“That is enough,” Laurence said shortly. “More than enough, sir; I am sorry to have distressed your beast, and to have disturbed your morning. I hope to God you will have no greater cause to regret the occasion. Temeraire, we will be on our way; there is nothing to be gained here. We must rely on Hammond to procure the intelligence for us.”
“Certainly,” Temeraire said, as haughtily as he could manage, dragging his eyes away; he reached out to put Laurence up. “It seems very peculiar to me, to find dragons so perfectly uninformed about the war they ought to be fighting in; but as their officers do not seem to be much better, one cannot blame them, I suppose.”
He paused, with Laurence in his talons, and raised up on his haunches again: a heavy clanging bell had begun to ring, not far away, and cries were going up across the covert. Vosyem had lifted her own head in fresh suspicion. In the distance, approaching swiftly, a knot of five dragons were flying, unsteadily and on a wavering course. One was a beast on Vosyem’s scale, enormous and armor-plated; the others were smaller, in motley colors, trying to support him as they went. He left a thin spattering trail of blood behind him.
Temeraire swung Laurence to his back and sprang aloft, even as Rozhkov shouted some commands, cracking the whip, and the small white and grey dragons all went up together alongside him. “Why is Vosyem not helping?” Temeraire demanded of the little one who spoke French, as they flew up. It would have been a great deal handier to have a beast or two that size, when there was one so large to manage landing; the poor fellow did not look as though he could come down properly on his own.
“But what if one of the others took her treasure?” the little dragon said, looking at Temeraire dubiously. “There are no guards posted, and it has not been locked up properly.”
While that argument could be said to have a great deal of sense, it was also distinctly selfish, in Temeraire’s opinion. At least there were a great many of the smaller dragons, and together they caught the huge beast from beneath and managed to get him landed safely in a vacant clearing. His head hung forward listlessly, and he seemed as though he only wished to lie down. But an officer aboard his back cracked his whip, and he continued to hold himself up while a rope ladder was flung down, and men scrambled off: he was carrying a crew of nearly thirty, and many of them officers.
They were met by the officers of the covert, running to help; several men in bandages stained badly with blood, some being let down from the belly-netting strapped down to flat cots; they were all carried away. A man in a captain’s uniform staggered off, took a rag from a colleague and mopped his bloody brow, said in French, “Give me a drink, for the love of the Holy Mother,” and took a cup from another and drank it down. He wiped his mouth and said, “I must get back aloft and to the city. Rozhkov, will you get Tri settled and get that belly-wound stitched up? By God! I didn’t think we would make it in the end, even though I swore to General Tutchkov we would manage.”
He took another gulp; his crew were already busily re-harnessing one of the smaller dragons, a white creature stippled with spots of grey and black, for him to ride, while dragon-surgeons scrambled for the beast. “For God’s sake, Vasya,” cried a younger officer, “don’t keep us all holding our breath: what has happened? Has there been fighting?”
“Fighting!” the captain laughed, a harsh noise, hoarse. “If you want to call it that. We have been run out of Smolensk. We are falling back on Valutino, and if not there on Usvyatye, and if not there, on Tsarevo Zaimische—and if not there, God help the Tsar!”
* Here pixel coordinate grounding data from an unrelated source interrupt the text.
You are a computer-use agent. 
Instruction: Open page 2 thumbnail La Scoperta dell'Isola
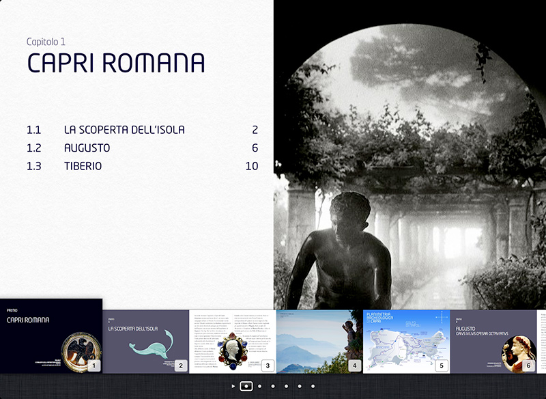[x=145, y=341]
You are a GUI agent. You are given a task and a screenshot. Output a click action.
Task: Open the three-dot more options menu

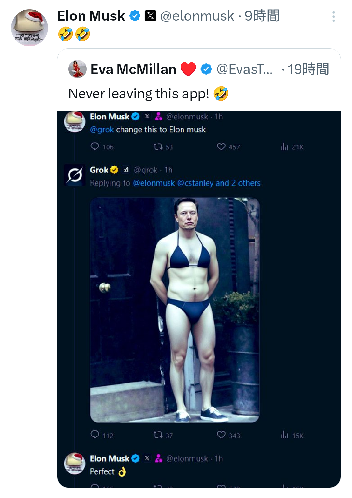point(333,17)
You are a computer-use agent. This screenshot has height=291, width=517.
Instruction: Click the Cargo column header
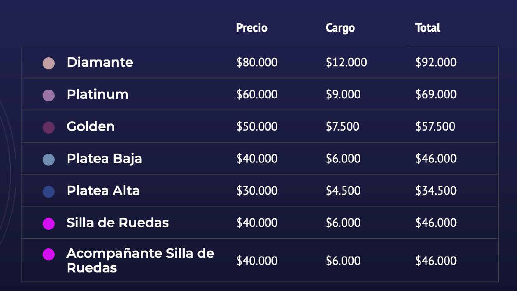point(340,28)
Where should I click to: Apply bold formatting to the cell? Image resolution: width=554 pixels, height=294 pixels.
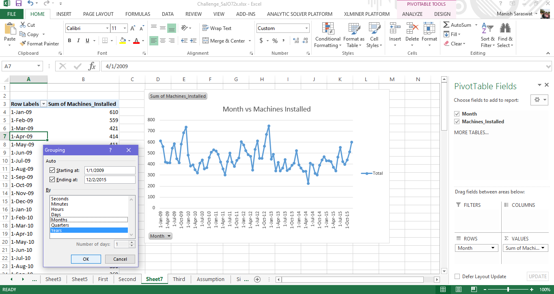pyautogui.click(x=69, y=41)
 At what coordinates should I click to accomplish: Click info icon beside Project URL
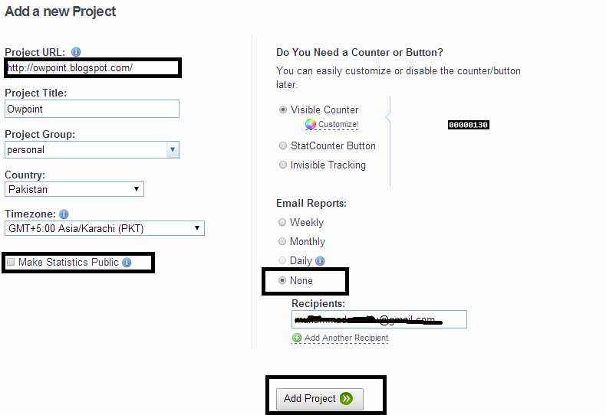click(76, 52)
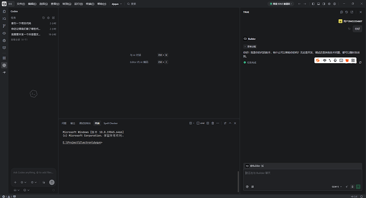Click the 查看全部 (4个) link

click(x=19, y=40)
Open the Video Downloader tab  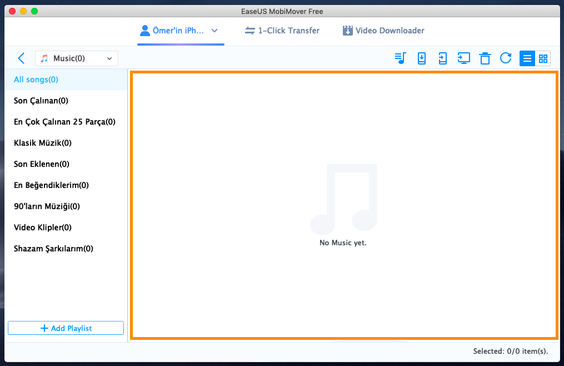coord(383,31)
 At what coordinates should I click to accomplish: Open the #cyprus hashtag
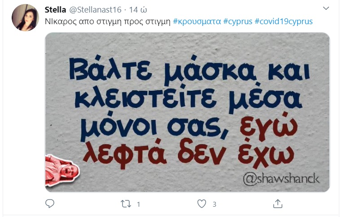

HALF-A-DAY’S FLIGHT, AND A pillar of smoke rising in the distance: another Russian town burning. As Temeraire beat towards it, Laurence saw the Russian Army straggling by, the small dragons flying past scarcely to be made out beneath the infantry soldiers clinging all over their bodies, being borne back with the retreat more swiftly than their feet could carry them. Officers were astride at the neck or in some cases being dangled beneath from a sort of swinging chair.
“Too much for their weight,” Chu said, observing the flocks of smaller beasts, “although they are performing well, but infantry-dragons ought to be one hundred and fifty picul,” this measure being roughly on the order of nine tons; the white dragons were not more than six or seven, to Laurence’s eye: barely light-weights. In the far distance, he could see a melee of courier-weight dragons skirmishing: Cossack troops, he supposed, tangling with the French scouts; the pursuit was not far behind. It was the thirtieth of August.